Essential guide to WebSocket authentication

bookercodes

Alex Booker

Posted on December 13, 2023

Essential guide to WebSocket authentication

Authenticating WebSocket connections from the browser is a lot trickier than it should be.

Cookie authentication isn’t suitable for every app, and the WebSocket browser API makes it impossible to set an Authorization header with a token.

It’s actually all a bit of a mess!

That is the last thing you want to hear when it comes to security, so I’ve done the research to present this tidy list of methods to send credentials from the browser.

The challenge with WebSocket authentication

Even though WebSocket and HTTP are completely separate protocols, every WebSocket connection begins with a HTTP handshake.

HTTP handshake

The WebSocket specification does not prescribe any particular way to authenticate a WebSocket connection once it’s established but suggests you authenticate the HTTP handshake before establishing the connection:

This protocol doesn’t prescribe any particular way that servers can authenticate clients during the WebSocket handshake. The WebSocket server can use any client authentication mechanism available to a generic HTTP server, such as cookies or HTTP authentication.

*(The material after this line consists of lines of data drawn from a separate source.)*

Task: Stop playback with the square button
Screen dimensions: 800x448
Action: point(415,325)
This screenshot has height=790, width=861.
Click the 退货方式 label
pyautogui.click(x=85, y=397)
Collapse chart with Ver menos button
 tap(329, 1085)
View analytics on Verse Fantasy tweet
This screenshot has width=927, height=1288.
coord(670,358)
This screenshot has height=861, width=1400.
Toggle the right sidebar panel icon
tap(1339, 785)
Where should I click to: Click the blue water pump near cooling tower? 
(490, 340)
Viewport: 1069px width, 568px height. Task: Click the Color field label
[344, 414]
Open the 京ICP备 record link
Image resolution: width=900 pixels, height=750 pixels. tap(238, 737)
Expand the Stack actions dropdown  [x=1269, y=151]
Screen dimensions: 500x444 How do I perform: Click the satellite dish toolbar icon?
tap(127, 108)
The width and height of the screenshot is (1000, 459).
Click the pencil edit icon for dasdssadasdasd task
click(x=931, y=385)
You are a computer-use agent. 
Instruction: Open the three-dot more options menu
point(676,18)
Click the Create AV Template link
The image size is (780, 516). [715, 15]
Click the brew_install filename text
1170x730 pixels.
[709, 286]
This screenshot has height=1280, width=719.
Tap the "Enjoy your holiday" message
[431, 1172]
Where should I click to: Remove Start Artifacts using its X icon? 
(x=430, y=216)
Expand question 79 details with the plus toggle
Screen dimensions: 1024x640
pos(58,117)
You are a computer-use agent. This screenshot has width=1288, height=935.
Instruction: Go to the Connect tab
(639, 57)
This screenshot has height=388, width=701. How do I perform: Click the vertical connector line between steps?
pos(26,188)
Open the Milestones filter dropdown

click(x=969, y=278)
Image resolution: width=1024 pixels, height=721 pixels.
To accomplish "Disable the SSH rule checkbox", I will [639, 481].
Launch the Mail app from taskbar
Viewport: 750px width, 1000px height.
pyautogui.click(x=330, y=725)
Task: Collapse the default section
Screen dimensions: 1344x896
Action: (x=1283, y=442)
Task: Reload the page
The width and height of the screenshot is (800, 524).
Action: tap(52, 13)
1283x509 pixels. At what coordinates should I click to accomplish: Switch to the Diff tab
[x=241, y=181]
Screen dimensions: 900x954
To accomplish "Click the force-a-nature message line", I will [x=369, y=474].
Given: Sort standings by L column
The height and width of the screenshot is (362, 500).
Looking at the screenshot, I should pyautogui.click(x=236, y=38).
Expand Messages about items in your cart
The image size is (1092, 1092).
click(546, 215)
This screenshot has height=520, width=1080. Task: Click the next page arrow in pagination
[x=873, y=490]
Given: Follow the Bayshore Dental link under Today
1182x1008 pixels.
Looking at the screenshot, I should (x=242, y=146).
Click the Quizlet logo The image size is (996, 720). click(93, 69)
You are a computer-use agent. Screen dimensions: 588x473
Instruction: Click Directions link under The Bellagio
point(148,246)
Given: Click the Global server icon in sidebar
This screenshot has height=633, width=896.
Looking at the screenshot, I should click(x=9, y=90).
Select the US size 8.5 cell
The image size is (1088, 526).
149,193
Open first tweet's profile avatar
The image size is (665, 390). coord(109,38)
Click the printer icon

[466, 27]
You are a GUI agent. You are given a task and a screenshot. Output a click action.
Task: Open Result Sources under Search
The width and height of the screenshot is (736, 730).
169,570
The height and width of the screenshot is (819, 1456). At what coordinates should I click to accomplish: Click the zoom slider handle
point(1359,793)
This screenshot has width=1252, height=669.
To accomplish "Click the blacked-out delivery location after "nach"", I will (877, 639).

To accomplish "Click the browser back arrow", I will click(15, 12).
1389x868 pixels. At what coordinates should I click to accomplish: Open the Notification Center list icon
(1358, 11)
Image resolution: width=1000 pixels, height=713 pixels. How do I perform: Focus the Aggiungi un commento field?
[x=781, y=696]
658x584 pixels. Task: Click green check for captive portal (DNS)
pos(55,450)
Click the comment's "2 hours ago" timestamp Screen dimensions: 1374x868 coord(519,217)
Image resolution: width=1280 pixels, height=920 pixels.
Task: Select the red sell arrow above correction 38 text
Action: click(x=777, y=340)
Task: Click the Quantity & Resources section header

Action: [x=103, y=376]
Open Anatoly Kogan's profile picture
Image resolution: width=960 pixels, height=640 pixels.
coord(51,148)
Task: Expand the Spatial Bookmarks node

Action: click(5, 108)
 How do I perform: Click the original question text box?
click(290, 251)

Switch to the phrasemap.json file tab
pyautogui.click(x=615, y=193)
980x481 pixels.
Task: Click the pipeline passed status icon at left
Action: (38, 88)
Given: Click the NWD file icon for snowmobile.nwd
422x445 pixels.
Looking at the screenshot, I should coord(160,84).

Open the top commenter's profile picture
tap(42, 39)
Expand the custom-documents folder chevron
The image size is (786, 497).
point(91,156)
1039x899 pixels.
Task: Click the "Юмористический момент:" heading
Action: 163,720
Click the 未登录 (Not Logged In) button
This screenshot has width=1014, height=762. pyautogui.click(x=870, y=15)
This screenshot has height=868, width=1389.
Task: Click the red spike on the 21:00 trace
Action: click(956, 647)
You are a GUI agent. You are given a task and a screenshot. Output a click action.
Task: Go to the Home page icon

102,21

HTTP has dedicated fields for authentication (like the Authorization header), and you likely have a standard way to authenticate HTTP requests already so this makes a lot of sense on the surface!

Surprisingly, though, the WebSocket browser API doesn’t allow you to set arbitrary headers with the HTTP handshake like Authorization. 😱

HTTP cookie authentication is an option, but, as you will see in this post, it’s not always suitable, and potentially even vulnerable to CSRF.

In this post, I’ll outline your options to work around this remarkable limitation of modern browsers to securely and reliably send credentials to the server.

Authentication methods for securing WebSocket connections

Send access token in the query parameter

One of the simplest methods to pass credentials from the client to a WebSocket server is to pass the access token via the URL like this:

wss://website.com?token=your_token_here

Then, on the server, you can authenticate the request.

Here’s an example with Node:

import { createServer } from 'http'
import { WebSocketServer } from 'ws'
import { parse } from 'url'

const PORT = 8000
const server = createServer()
// noSever: Tells WebSocketServer not to create an HTTP server 
// but to instead handle upgrade requests from the existing 
// server (above).
const wsServer = new WebSocketServer({ noServer: true })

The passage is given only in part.